## Stored data

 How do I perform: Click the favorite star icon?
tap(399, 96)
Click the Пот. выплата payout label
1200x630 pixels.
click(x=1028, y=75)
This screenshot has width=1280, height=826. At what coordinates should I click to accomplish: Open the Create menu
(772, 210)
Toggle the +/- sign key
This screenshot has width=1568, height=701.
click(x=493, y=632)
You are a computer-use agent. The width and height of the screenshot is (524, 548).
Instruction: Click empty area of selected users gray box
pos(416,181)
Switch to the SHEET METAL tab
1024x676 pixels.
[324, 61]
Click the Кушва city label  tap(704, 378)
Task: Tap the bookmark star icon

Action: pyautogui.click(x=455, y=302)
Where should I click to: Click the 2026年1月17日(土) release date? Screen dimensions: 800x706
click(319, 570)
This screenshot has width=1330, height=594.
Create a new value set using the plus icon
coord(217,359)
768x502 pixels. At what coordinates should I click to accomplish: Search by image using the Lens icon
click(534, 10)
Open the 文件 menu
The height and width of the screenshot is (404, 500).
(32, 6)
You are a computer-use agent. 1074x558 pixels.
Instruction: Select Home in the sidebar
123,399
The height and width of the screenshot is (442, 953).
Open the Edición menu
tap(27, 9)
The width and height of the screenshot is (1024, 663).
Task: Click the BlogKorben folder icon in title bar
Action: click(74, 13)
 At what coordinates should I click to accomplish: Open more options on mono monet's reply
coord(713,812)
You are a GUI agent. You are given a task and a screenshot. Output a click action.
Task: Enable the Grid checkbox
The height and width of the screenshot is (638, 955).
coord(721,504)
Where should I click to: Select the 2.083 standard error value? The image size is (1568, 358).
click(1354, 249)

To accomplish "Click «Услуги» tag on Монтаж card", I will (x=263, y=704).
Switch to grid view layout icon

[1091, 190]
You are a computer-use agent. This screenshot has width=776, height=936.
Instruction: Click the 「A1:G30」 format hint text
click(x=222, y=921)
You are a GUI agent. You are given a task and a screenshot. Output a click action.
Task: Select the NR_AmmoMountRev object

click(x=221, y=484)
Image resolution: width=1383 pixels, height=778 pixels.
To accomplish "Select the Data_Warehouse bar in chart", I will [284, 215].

## Task statement
A complete, exact transcription of the data above is required.

## Exercise answer
 How do I perform: Click the favorite star icon?
tap(399, 96)
Click the Пот. выплата payout label
1200x630 pixels.
click(x=1028, y=75)
This screenshot has width=1280, height=826. At what coordinates should I click to accomplish: Open the Create menu
(772, 210)
Toggle the +/- sign key
This screenshot has width=1568, height=701.
click(x=493, y=632)
You are a computer-use agent. The width and height of the screenshot is (524, 548).
Instruction: Click empty area of selected users gray box
pos(416,181)
Switch to the SHEET METAL tab
1024x676 pixels.
[324, 61]
Click the Кушва city label  tap(704, 378)
Task: Tap the bookmark star icon

Action: pyautogui.click(x=455, y=302)
Where should I click to: Click the 2026年1月17日(土) release date? Screen dimensions: 800x706
click(319, 570)
This screenshot has width=1330, height=594.
Create a new value set using the plus icon
coord(217,359)
768x502 pixels. At what coordinates should I click to accomplish: Search by image using the Lens icon
click(534, 10)
Open the 文件 menu
The height and width of the screenshot is (404, 500).
(32, 6)
You are a computer-use agent. 1074x558 pixels.
Instruction: Select Home in the sidebar
123,399
The height and width of the screenshot is (442, 953).
Open the Edición menu
tap(27, 9)
The width and height of the screenshot is (1024, 663).
Task: Click the BlogKorben folder icon in title bar
Action: click(74, 13)
 At what coordinates should I click to accomplish: Open more options on mono monet's reply
coord(713,812)
You are a GUI agent. You are given a task and a screenshot. Output a click action.
Task: Enable the Grid checkbox
The height and width of the screenshot is (638, 955).
coord(721,504)
Where should I click to: Select the 2.083 standard error value? The image size is (1568, 358).
click(1354, 249)

To accomplish "Click «Услуги» tag on Монтаж card", I will (x=263, y=704).
Switch to grid view layout icon

[1091, 190]
You are a computer-use agent. This screenshot has width=776, height=936.
Instruction: Click the 「A1:G30」 format hint text
click(x=222, y=921)
You are a GUI agent. You are given a task and a screenshot. Output a click action.
Task: Select the NR_AmmoMountRev object

click(x=221, y=484)
Image resolution: width=1383 pixels, height=778 pixels.
To accomplish "Select the Data_Warehouse bar in chart", I will [284, 215].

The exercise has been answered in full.